Problem statement: Retype, without any change, the first line of the records and every line after it through the one containing "1005x697 pixels.".

Entries provided:
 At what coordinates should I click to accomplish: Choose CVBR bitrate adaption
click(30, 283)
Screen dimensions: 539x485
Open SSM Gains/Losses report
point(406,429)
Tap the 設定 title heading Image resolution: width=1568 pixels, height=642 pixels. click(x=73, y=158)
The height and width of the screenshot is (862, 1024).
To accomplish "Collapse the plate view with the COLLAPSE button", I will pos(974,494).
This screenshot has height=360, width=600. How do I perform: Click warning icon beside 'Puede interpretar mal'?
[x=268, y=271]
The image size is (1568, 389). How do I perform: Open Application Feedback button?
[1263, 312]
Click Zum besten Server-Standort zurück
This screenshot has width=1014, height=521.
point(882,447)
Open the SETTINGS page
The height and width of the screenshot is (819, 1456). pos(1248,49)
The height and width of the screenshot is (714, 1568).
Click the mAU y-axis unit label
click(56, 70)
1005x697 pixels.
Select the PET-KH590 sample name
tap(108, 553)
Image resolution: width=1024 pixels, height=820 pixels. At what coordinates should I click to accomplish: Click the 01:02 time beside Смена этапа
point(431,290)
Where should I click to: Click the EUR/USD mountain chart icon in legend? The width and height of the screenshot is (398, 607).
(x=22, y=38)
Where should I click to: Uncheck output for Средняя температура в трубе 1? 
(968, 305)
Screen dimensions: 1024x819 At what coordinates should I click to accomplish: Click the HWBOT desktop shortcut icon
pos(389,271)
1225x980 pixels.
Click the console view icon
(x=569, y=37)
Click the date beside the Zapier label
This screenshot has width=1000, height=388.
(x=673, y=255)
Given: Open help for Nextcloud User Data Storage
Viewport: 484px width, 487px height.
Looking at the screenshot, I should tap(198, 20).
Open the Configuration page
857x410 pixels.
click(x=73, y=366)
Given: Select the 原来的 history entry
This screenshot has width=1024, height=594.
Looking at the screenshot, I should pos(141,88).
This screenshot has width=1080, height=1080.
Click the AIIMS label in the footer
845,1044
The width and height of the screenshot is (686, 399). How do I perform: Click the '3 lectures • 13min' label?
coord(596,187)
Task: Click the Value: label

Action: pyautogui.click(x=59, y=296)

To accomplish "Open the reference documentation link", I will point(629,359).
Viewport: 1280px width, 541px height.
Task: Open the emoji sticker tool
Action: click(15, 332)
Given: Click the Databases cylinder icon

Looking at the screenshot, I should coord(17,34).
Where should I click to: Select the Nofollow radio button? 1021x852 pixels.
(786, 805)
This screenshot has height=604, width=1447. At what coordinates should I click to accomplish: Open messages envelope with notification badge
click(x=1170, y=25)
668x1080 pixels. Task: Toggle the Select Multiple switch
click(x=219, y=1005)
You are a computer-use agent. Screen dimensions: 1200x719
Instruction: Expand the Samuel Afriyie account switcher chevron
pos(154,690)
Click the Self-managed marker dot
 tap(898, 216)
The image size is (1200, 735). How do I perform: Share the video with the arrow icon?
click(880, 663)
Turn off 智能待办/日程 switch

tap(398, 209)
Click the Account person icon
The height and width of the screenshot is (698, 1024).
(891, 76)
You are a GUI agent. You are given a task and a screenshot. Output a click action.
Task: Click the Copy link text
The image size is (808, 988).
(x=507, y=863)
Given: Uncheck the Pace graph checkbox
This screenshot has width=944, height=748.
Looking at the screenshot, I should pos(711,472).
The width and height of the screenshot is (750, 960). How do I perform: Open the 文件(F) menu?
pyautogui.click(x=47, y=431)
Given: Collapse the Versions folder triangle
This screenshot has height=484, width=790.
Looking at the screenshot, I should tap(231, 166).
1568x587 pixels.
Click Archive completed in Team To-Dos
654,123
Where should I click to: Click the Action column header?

Exercise response:
 At what coordinates should I click to accomplish: Choose CVBR bitrate adaption
click(30, 283)
Screen dimensions: 539x485
Open SSM Gains/Losses report
point(406,429)
Tap the 設定 title heading Image resolution: width=1568 pixels, height=642 pixels. click(x=73, y=158)
The height and width of the screenshot is (862, 1024).
To accomplish "Collapse the plate view with the COLLAPSE button", I will pos(974,494).
This screenshot has height=360, width=600. How do I perform: Click warning icon beside 'Puede interpretar mal'?
[x=268, y=271]
The image size is (1568, 389). How do I perform: Open Application Feedback button?
[1263, 312]
Click Zum besten Server-Standort zurück
This screenshot has width=1014, height=521.
point(882,447)
Open the SETTINGS page
The height and width of the screenshot is (819, 1456). pos(1248,49)
The height and width of the screenshot is (714, 1568).
Click the mAU y-axis unit label
click(56, 70)
1005x697 pixels.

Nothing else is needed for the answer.